The loans of life insurance companies are placed through local agents-banks, trust companies, mortgage companies, and individuals trained in the work. These agents are permitted to accept applications only in connection with properties located in developed sections where values are stabilized. The man seeking a loan to finance the purchase of a house located on an unimproved street or in a section where real estate does not sell readily will not generally be able to obtain it from a life-insurance company. Applications from borrowers on properties located in growing communities and having the advantages of modern facilities, however, are eagerly sought.
The applicant is required to supply the loan agent with information bearing on the risk, on blanks furnished for the purpose. These forms call for a variety of data, such as the location, size, and contour of the lot, the condition of the building, the materials of which it is constructed, and its heating, lighting, and plumbing system. The agent investigates the risk, appraises the property, and reports to his company. His appraisal is invariably a conservative one, and the borrower should not be surprised if he learns that the home he has contracted to buy is valued for loan purposes at a figure somewhat below the price he has agreed to pay. This valuation is not necessarily a reflection on the wisdom of the purchase, for in determining the question of value a number of insurance companies are inclined to disregard certain items which are generally (and properly) considered by buyers and sellers as legitimate elements of worth. As an example of this, the appraisal policy of one of the largest companies in the home-loan field may be cited. This company does not allow its agents to include in their estimates of the cost of a building the builder's overhead expense, his carrying charges or profit. As a consequence of their appraisal methods the loans of the more conservative companies, though made up to 60 per cent of valuation, seldom represent more than 50 or 55 per cent of the cost of the property to the purchaser.

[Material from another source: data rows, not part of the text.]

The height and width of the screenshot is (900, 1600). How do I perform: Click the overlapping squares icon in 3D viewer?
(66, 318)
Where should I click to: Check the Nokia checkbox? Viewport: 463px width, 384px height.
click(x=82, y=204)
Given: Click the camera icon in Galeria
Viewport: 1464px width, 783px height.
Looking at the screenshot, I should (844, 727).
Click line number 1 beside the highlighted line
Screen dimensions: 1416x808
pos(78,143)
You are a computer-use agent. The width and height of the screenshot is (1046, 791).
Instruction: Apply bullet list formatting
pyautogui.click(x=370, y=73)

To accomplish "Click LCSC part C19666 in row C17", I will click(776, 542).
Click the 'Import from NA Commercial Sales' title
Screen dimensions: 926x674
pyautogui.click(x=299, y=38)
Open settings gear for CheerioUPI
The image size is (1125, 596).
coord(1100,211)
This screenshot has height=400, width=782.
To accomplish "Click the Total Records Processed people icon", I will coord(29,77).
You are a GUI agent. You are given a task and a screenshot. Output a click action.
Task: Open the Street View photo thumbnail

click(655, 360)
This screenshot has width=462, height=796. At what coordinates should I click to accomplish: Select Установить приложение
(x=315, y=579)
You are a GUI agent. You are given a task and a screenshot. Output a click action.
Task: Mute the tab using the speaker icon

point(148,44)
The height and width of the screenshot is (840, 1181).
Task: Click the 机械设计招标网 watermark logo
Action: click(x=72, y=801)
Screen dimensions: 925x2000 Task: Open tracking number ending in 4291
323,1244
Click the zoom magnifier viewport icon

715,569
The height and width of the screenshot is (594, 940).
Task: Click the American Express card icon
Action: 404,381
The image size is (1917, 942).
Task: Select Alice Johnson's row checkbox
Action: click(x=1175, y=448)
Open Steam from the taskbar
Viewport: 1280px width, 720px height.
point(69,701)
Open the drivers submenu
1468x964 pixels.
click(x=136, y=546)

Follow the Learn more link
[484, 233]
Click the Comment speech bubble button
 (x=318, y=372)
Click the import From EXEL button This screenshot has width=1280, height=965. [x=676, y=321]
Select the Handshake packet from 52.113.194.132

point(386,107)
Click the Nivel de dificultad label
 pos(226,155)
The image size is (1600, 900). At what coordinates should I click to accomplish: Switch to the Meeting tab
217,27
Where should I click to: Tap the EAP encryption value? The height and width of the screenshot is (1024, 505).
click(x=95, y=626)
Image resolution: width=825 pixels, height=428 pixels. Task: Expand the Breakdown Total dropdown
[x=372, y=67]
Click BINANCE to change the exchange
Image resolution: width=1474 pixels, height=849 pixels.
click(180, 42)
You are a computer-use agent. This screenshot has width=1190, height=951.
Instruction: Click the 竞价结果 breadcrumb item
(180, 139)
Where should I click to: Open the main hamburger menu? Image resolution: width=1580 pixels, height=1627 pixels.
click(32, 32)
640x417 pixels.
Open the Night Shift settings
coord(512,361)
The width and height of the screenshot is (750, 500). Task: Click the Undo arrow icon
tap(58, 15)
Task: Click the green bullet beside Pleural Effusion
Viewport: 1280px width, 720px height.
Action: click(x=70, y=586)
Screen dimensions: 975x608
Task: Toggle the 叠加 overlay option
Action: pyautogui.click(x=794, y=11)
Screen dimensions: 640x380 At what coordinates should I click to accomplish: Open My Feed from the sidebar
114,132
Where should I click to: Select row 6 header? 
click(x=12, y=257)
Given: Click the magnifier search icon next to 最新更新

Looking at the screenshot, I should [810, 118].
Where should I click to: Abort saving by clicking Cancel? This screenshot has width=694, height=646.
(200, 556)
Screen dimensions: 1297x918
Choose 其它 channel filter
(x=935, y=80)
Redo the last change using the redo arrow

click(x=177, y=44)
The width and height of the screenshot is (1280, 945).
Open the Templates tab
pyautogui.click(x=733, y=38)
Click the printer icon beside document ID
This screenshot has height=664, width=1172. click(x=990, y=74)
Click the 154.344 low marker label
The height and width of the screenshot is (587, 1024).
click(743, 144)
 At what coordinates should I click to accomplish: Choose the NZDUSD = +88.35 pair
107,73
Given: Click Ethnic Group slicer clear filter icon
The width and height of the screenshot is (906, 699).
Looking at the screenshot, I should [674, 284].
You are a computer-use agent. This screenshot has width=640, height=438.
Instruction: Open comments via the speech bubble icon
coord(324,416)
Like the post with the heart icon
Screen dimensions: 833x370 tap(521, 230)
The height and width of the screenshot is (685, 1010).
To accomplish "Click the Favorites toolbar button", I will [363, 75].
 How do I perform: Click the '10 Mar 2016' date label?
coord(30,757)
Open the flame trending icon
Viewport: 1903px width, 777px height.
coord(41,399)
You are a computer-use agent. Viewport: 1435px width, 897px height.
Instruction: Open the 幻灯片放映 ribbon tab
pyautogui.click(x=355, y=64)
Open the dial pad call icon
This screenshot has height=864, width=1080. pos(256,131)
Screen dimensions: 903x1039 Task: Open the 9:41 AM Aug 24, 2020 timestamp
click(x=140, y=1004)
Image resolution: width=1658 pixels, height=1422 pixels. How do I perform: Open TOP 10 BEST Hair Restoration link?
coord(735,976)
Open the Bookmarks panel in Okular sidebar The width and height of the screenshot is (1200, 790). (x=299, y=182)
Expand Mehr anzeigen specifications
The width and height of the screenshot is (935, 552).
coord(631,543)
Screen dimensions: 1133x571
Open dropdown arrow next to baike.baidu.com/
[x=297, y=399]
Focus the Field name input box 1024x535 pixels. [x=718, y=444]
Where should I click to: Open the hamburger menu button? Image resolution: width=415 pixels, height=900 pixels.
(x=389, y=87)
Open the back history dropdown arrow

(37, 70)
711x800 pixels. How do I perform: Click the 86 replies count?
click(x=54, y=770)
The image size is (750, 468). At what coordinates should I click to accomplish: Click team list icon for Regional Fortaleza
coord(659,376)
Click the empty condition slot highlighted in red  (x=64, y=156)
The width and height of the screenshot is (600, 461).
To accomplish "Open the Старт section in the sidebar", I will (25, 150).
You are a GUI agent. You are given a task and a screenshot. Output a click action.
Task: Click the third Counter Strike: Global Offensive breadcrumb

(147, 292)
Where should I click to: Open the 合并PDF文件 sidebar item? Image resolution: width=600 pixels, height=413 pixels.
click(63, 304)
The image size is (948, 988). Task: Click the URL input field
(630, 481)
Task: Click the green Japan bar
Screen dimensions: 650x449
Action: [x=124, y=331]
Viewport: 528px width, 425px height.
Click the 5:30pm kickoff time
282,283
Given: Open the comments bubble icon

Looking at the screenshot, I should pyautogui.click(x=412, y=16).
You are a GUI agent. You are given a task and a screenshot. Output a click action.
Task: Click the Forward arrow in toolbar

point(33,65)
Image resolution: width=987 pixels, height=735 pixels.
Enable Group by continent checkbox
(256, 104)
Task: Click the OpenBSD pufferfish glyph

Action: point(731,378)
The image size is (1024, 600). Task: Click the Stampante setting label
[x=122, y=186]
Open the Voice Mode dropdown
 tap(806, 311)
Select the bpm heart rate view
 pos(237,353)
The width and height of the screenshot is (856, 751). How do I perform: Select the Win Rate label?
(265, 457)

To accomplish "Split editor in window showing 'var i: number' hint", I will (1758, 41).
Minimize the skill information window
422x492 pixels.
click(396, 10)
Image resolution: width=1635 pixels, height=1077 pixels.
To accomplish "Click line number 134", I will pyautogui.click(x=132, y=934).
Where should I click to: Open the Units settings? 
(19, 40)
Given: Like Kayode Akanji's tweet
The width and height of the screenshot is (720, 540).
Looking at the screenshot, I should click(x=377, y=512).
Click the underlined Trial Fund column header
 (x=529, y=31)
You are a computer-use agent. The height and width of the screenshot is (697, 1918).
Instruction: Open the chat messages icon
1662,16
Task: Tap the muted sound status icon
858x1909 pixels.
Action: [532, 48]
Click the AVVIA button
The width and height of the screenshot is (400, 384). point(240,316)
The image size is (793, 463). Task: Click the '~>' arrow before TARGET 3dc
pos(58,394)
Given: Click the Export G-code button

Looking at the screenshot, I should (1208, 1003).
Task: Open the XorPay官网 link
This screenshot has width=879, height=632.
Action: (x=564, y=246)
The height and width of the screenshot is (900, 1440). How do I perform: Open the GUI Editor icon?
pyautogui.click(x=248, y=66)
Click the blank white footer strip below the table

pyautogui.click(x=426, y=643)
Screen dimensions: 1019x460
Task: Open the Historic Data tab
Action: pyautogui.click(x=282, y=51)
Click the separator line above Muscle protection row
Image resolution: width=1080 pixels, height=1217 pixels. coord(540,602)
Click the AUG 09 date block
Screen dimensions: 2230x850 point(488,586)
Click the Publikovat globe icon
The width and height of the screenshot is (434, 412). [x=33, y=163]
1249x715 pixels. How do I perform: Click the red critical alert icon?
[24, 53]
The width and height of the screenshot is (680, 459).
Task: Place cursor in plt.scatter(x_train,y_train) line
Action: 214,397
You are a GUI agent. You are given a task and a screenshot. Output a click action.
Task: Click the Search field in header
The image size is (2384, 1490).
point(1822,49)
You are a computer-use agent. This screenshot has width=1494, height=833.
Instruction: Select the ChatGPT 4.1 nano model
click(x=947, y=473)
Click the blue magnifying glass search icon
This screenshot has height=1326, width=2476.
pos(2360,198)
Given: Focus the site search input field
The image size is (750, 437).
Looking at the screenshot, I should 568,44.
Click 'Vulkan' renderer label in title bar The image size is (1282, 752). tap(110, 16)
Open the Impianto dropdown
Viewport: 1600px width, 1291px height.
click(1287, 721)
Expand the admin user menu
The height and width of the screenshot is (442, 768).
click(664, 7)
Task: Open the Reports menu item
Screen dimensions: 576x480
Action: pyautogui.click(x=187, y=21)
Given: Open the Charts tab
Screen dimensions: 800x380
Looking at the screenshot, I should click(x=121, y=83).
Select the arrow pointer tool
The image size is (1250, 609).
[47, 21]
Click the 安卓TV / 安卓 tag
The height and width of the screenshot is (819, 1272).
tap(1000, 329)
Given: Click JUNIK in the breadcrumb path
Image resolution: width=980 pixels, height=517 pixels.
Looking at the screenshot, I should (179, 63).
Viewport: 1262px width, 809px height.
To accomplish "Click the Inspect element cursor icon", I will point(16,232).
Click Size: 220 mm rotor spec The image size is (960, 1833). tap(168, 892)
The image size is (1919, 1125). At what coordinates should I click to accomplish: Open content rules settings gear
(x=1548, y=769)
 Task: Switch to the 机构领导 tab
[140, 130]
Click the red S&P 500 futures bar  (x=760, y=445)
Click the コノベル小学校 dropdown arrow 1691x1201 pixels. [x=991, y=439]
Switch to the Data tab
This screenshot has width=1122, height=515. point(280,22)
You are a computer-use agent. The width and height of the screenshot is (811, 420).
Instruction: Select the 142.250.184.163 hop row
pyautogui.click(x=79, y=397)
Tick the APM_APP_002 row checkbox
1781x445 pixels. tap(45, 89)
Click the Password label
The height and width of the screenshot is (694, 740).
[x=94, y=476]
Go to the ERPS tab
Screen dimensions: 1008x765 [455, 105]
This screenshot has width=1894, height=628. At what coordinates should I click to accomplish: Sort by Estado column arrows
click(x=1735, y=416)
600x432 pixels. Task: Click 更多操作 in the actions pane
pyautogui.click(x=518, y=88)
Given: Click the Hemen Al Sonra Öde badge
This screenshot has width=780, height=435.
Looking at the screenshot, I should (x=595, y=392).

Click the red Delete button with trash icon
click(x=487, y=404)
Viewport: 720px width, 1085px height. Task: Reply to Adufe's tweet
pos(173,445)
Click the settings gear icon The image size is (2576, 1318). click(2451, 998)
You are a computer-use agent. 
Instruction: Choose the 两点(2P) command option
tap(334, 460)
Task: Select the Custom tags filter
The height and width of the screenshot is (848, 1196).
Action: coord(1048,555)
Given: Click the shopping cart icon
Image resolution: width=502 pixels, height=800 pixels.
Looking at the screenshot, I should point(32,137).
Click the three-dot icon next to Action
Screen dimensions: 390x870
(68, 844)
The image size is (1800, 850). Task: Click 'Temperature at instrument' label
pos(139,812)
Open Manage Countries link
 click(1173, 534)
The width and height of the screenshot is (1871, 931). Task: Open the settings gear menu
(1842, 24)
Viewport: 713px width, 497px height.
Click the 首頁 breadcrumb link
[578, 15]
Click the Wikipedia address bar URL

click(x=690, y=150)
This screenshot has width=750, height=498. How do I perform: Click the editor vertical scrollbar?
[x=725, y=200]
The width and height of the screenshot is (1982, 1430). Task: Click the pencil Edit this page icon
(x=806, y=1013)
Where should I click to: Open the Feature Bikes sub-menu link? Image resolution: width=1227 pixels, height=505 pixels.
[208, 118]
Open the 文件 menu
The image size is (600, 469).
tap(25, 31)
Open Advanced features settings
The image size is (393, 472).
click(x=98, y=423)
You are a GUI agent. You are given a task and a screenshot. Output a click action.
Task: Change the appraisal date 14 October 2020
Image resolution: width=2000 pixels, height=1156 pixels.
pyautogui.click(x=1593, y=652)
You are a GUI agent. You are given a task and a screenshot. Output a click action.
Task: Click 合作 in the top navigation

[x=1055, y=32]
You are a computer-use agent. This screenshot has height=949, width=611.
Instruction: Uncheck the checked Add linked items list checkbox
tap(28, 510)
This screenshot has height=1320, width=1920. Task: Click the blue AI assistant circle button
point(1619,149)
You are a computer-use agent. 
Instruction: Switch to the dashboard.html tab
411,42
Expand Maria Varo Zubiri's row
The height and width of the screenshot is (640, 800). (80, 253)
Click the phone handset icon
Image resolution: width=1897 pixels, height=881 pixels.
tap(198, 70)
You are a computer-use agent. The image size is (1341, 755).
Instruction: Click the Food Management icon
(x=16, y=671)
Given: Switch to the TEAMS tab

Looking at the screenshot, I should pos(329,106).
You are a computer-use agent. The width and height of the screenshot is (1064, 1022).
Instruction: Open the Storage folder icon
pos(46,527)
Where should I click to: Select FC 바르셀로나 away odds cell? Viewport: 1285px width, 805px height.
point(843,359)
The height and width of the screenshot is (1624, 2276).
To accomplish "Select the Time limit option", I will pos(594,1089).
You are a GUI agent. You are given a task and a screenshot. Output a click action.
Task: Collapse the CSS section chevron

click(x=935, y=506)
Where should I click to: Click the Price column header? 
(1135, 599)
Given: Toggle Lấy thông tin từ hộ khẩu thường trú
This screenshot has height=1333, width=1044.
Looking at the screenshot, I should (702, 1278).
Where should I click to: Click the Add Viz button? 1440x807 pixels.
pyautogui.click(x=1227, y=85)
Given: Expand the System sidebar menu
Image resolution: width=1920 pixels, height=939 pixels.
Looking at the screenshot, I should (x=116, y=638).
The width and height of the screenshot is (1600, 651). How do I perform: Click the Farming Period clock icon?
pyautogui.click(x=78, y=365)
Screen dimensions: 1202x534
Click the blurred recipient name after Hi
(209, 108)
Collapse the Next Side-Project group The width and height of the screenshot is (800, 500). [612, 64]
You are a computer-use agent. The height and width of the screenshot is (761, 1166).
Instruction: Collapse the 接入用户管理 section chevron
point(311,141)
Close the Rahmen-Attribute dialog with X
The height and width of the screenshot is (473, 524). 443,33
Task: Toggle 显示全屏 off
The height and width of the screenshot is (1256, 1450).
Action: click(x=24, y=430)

Insurance company loans run for periods as long as 15 years. Interest is at the rate prevailing in the locality where the loan is made, and is usually payable semiannually. In many cases the principal is required to be curtailed regularly on interest dates. The contract of one large company requires a payment of 3 per cent of the principal semiannually and gives the borrower the option of making larger payments or of taking up the entire loan after the third year. The plan of another company provides for the payment of the loan and interest in equal monthly installments over a period of 10 years. This company makes a life-insurance policy a part of the mortgage agreement, so that if the borrower should die the loan may be repaid from the insurance proceeds. In cases where such an insurance policy is involved the home-owner who wishes to sell his property shortly after the mortgage is placed is usually required to obtain the company's permission to transfer the loan to the new owner.
Insurance companies seldom lend their funds for construction purposes, and, therefore, where a family builds its home the money needed during the construction period must be supplied from some other source. The agent frequently arranges such a temporary loan, however, on the basis of his company's willingness to take over the financing when the structure is completed, and where banks and other financial institutions act as agents they often advance their own funds for the building period, after which the loan is transferred to the insurance company. Some additional expense to the borrower is usually involved in these instances.
The insurance company loan has this important advantage: It is made for a period sufficiently long to enable the borrower to repay it without the necessity of renewing, and thus to avoid the inconvenience and expense frequently incident to this process. Where amortization, or gradual repayment of the principal, is provided for, interest charges are reduced and the borrower is encouraged to get out of debt.